Berthold Heuser, Prokurist, REMEX Mineralstoff GmbH, Düsseldorf
Dr.-Ing. Klaus Mesters, GF KM GmbH für Straßenbau und Umwelttechnik, Bochum
Dr. Tilmann Quensell, GF Otto Dörner Kies und Deponien GmbH & Co. KG Hamburg
Dipl.-Ökon. Hans-Joachim Rauen, GF Hermann Rauen GmbH & Co. KG Mühlheim a. d. Ruhr
Michael Weiß, GF Johann Ettengruber GmbH, Dachau
Einleitend stellte der Moderator fest, dass die Herstellung und Akzeptanz von Recyclingprodukten den Teilnehmern naturgemäß als Branchenvertreter der Bereiche Bau, Abbruch und Recycling am Herzen liegt. Sechs Vertreter der gelebten Kreislaufwirtschaft waren um ihre Meinung zur MantelV gefragt, die der Moderator mit einem großen Fragezeichen versah.

** Die Aufgaben **
1. Stimmen diese Aussagen mit dem vorgegebenen Text überein: (a) Michael Weiß ist Geschäftsführer der Johann Ettengruber GmbH in Dachau. (b) Berthold Heuser arbeitet für eine Firma in Bochum. (c) Der Moderator versah die MantelV mit einem großen Fragezeichen. Antworte jeweils mit Ja oder Nein und zitiere die Textstelle, an der es sich entscheidet, wörtlich.
2. Gib den vorgegebenen Text von „Berthold Heuser, Prokurist, REMEX“ bis „großen Fragezeichen versah.“ wortgetreu aus.
3. Welche Funktion hat Berthold Heuser laut dem vorgegebenen Text bei der REMEX Mineralstoff GmbH?
Stütz dich nur auf den vorgegebenen Text.

** Extrahierte Auflistung **
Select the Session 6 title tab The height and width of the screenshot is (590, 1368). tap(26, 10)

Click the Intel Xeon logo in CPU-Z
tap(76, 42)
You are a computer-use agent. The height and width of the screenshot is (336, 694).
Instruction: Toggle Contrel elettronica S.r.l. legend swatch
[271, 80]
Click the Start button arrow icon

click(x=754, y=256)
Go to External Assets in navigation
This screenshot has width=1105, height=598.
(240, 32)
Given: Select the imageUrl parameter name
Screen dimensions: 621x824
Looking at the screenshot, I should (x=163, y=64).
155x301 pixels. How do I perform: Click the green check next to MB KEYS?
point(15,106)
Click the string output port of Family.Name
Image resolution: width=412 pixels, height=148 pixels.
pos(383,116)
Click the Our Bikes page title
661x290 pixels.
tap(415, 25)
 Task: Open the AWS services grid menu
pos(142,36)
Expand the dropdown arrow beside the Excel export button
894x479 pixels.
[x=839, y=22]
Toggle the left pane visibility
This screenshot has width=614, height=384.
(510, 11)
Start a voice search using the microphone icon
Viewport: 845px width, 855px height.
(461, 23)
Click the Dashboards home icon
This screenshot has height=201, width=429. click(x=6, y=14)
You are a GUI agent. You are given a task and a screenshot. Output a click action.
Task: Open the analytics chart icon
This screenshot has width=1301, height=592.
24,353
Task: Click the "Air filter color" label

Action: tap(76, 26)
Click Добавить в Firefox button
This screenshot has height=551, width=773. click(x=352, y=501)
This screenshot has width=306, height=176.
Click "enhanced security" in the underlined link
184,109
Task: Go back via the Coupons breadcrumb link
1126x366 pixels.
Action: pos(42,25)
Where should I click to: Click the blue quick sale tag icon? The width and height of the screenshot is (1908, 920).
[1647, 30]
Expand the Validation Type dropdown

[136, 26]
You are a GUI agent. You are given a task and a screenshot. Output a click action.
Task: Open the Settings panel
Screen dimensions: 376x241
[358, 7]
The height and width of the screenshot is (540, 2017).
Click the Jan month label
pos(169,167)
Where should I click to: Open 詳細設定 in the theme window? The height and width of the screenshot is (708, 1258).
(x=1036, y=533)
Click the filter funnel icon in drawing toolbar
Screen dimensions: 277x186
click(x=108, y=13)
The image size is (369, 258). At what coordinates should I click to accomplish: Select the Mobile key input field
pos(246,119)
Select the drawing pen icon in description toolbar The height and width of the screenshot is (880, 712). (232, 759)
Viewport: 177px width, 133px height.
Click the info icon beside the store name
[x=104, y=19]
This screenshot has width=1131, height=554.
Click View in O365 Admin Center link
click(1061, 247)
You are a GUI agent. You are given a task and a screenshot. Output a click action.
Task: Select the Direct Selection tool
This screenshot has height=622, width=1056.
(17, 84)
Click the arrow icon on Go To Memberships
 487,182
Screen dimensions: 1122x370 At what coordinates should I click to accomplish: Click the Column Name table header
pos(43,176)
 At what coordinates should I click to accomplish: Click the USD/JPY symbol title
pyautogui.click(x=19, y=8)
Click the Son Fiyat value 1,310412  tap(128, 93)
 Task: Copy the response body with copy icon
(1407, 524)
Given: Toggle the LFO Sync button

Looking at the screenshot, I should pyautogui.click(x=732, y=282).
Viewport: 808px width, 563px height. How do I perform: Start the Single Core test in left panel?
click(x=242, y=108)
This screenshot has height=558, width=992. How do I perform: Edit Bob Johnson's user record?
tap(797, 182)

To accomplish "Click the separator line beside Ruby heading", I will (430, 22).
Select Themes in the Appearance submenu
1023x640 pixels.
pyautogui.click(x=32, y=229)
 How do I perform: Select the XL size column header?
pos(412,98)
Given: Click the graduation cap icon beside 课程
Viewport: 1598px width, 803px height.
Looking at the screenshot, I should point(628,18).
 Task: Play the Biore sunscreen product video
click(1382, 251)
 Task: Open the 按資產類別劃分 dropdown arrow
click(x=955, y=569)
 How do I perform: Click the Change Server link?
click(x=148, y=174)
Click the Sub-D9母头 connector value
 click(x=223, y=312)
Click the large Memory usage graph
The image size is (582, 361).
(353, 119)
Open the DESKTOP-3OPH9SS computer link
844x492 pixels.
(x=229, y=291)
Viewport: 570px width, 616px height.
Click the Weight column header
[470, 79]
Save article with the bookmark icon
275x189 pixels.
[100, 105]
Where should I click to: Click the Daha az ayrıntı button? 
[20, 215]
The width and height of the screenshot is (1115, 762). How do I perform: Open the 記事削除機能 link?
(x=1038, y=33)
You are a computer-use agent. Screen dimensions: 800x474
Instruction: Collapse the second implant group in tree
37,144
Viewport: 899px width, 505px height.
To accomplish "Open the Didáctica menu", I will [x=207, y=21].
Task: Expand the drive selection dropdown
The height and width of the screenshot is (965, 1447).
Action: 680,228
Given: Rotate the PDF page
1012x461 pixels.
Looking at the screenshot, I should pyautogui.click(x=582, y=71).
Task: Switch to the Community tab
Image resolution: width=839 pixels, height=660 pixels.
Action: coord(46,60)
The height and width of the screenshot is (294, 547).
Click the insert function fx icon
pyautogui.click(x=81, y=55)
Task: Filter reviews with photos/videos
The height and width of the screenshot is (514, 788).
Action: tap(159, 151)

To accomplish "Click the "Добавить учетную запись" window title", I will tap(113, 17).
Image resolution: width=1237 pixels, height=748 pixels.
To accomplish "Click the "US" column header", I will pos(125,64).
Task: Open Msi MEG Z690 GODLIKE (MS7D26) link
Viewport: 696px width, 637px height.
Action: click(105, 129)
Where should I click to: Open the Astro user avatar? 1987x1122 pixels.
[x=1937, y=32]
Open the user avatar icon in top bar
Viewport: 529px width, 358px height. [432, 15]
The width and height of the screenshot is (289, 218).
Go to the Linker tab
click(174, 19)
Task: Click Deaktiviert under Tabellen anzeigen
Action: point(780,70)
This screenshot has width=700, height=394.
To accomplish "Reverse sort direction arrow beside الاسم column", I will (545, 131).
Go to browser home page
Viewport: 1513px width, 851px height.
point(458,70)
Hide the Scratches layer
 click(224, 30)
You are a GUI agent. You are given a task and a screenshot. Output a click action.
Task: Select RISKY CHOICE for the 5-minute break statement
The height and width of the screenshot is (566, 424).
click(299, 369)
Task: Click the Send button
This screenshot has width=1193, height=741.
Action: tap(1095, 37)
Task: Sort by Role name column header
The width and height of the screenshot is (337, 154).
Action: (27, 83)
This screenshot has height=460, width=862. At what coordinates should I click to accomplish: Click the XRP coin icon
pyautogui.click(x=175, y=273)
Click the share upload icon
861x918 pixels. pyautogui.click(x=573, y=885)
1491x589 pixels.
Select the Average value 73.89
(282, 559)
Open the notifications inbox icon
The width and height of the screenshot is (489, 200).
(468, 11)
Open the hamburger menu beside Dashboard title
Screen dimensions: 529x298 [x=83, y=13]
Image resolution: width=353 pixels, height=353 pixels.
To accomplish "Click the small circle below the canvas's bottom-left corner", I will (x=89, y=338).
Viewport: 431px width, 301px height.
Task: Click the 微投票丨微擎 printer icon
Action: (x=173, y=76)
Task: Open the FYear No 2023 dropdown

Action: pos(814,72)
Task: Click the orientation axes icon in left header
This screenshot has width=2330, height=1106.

** Ergebnisse **
1.
(a) Ja: „Michael Weiß, GF Johann Ettengruber GmbH, Dachau“
(b) Nein: „Berthold Heuser, Prokurist, REMEX Mineralstoff GmbH, Düsseldorf“
(c) Ja: „die der Moderator mit einem großen Fragezeichen versah“

2.
Berthold Heuser, Prokurist, REMEX Mineralstoff GmbH, Düsseldorf
Dr.-Ing. Klaus Mesters, GF KM GmbH für Straßenbau und Umwelttechnik, Bochum
Dr. Tilmann Quensell, GF Otto Dörner Kies und Deponien GmbH & Co. KG Hamburg
Dipl.-Ökon. Hans-Joachim Rauen, GF Hermann Rauen GmbH & Co. KG Mühlheim a. d. Ruhr
Michael Weiß, GF Johann Ettengruber GmbH, Dachau
Einleitend stellte der Moderator fest, dass die Herstellung und Akzeptanz von Recyclingprodukten den Teilnehmern naturgemäß als Branchenvertreter der Bereiche Bau, Abbruch und Recycling am Herzen liegt. Sechs Vertreter der gelebten Kreislaufwirtschaft waren um ihre Meinung zur MantelV gefragt, die der Moderator mit einem großen Fragezeichen versah.

3. Er ist Prokurist.